*Exercise requirements*: Your job with the data below is to output exactly the lines from the one holding "Given: Advance using" down to the one holding "Image resolution: width=995", both included, and no others.

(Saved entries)

..............................

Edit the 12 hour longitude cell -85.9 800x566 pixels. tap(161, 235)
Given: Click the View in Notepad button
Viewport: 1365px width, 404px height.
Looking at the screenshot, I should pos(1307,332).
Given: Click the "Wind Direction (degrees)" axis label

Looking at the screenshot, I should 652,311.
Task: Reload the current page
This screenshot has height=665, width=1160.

..............................

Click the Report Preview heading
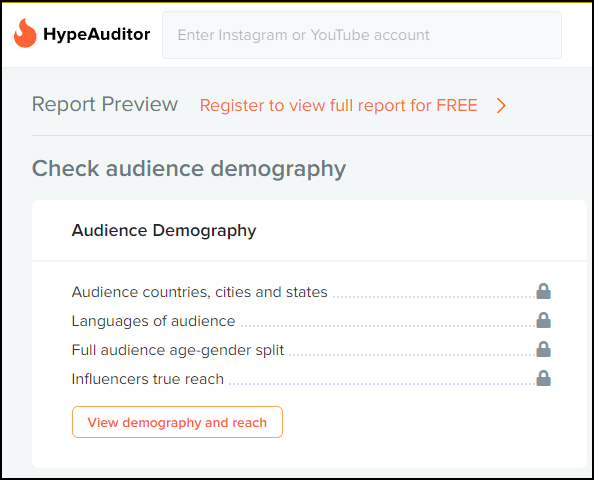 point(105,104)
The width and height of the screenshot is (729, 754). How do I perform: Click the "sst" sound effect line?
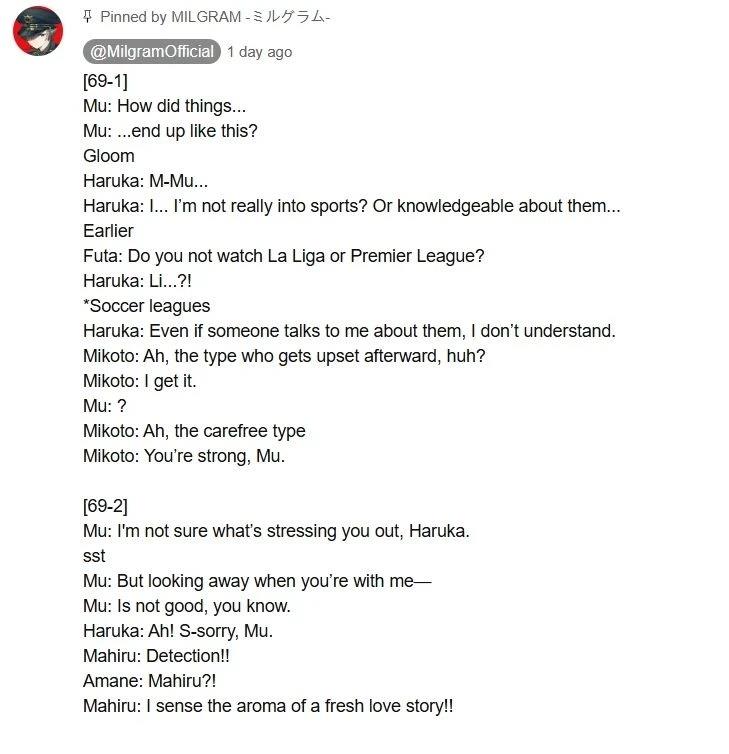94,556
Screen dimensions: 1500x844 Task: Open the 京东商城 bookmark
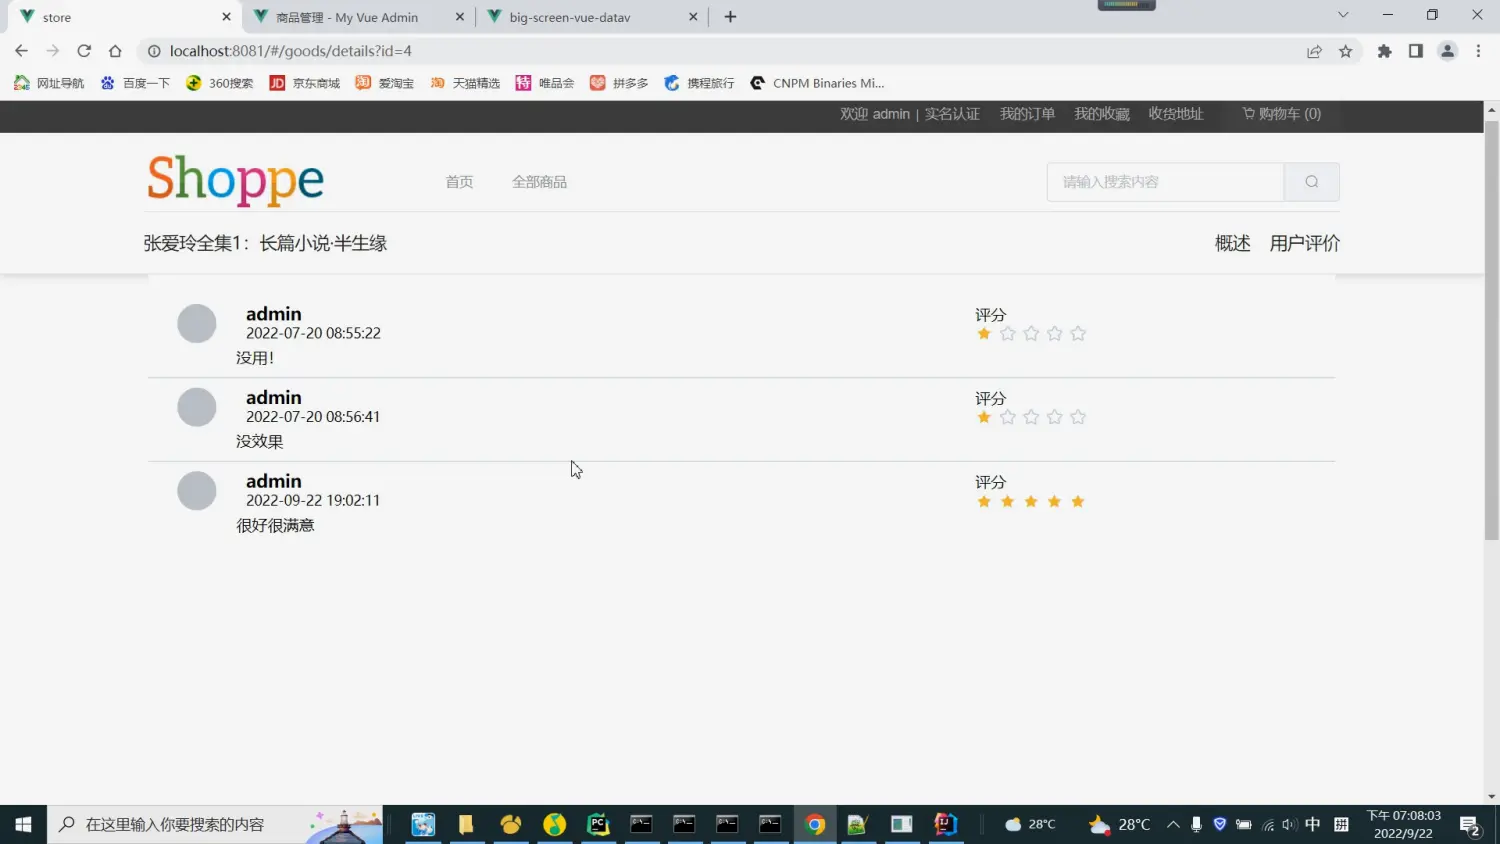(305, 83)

..............................

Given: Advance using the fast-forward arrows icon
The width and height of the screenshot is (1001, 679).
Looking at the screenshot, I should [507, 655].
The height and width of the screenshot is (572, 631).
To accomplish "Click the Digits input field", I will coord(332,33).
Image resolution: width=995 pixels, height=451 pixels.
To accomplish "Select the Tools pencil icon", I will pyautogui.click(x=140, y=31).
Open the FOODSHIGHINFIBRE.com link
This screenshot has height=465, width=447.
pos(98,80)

..............................

*Solution to this problem*:
Given: Advance using the fast-forward arrows icon
The width and height of the screenshot is (1001, 679).
Looking at the screenshot, I should [507, 655].
The height and width of the screenshot is (572, 631).
To accomplish "Click the Digits input field", I will coord(332,33).
Image resolution: width=995 pixels, height=451 pixels.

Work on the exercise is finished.